Face aux événements récents, on peut se poser une question, quand on est artiste et écrivain : peut-on, doit-on continuer à écrire et à créer après la terreur et le choc qu’on créé ces attentats ? Est-ce que l’horreur et la consternation qu’on soulevé ces attentats ne rendent-elles pas vaines et futiles nos tentatives de création, doit-on s’interdire de créer à face ces centaines de morts et de blessés ?
Je ne le pense pas et j’ai écrit dans un précédent billet comment la photographie de paysage pouvait permettre de surmonter un traumatisme, pouvait arrêter l’exil et l’errance[1]. A présent, je souhaiterais réfléchir à la façon dont l’écrit peut permettre de surmonter la terreur et de dire l’indicible.

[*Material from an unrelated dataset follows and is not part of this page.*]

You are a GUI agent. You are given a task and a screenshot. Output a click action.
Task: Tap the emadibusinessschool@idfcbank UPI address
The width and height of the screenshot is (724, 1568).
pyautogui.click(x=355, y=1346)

On sait, depuis les récits des déportés, qu’il s’agisse de Primo Lévi, de Charlotte Delbo ou de Jorge Semprun par exemple, combien est difficile et pourtant nécessaire la mise en récit des traumatismes qu’il soit individuels ou collectifs. Plus près de nous, Eva Thomas, dans les livres qu’elle a écrit sur l’inceste et le combat qu’elle mène ou bien Janine Altounian, revenant sur le génocide arménien, transmis par son histoire familiale, nous montre l’importance de la transmission et de la symbolisation du ce qui fait trou et béance en nous, de ce vide et de cet appel du néant que l’on peut sentir en nous, que le traumatisme nous ait été transmis ( je pense ici au clinique du transgénérationnel et à tout ce qui est sorti des travaux de Nicolas Abraham et de Maria Torok) ou bien que l’on ait été victime soi- même.

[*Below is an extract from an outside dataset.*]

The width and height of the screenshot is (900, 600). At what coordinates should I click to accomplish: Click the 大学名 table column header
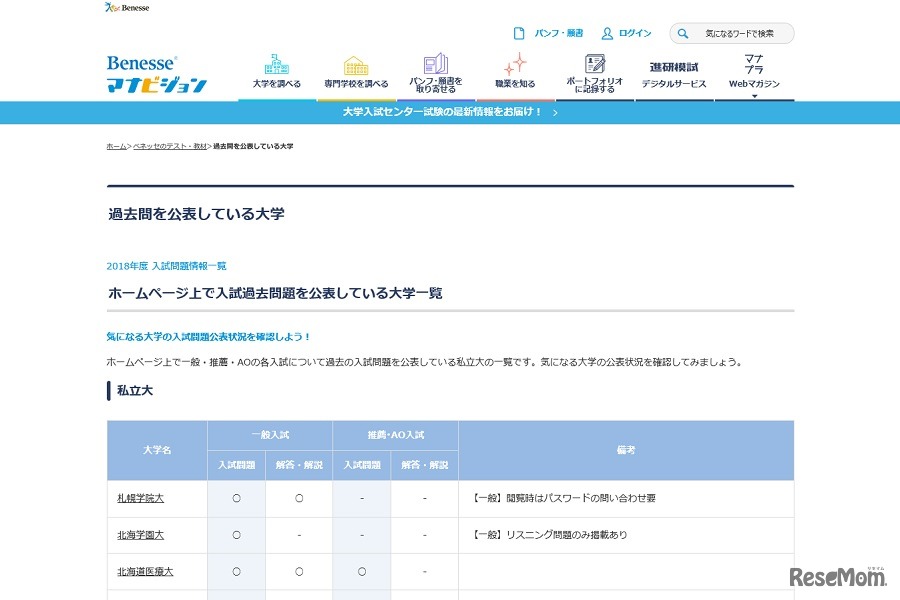157,450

Aussi, je pense que face aux tragiques événements qui ont frappé si durement une partie de nos concitoyens, il devient urgent de ne pas se taire, mais de parler, d’écrire et de symboliser ce qui fait choc et irruption violente en nous. Je dis en parler et écrire pour symboliser, c’est-à-dire prendre du temps pour respirer, du temps pour se poser, du temps pour réfléchir et prendre du recul, mettre en mots ce qui fait souffrance et douleur en nous. Il s’agit de dépasser le mur de la sidération, l’au-delà du langage et des mots, l’au-delà de la représentation auquel certains d’entre nous ont pu être confrontés.
Alors, oui, plus que jamais, créons, écrivons, inventons les mots pour dire la terreur, inventons les mots pour aller au-delà de la terreur, créons les mots, les images, les musiques pour réenchanter le monde, pour rêver le monde. Ce monde a besoin de rêves et de rêveurs, un grand, un immense besoin, alors tâchons tous, à notre mesure et avec nos moyens, d’être ces lumières qui permettront d’aller sortir de la terreur et du néant ceux qui, malgré eux, restent sous cette emprise. Ce n’est, à l’échelle individuelle , qu’un travail de colibri, mais, si chacun y contribue, cela peut devenir un vrai travail du rêve à l’échelle nationale, voire mondiale.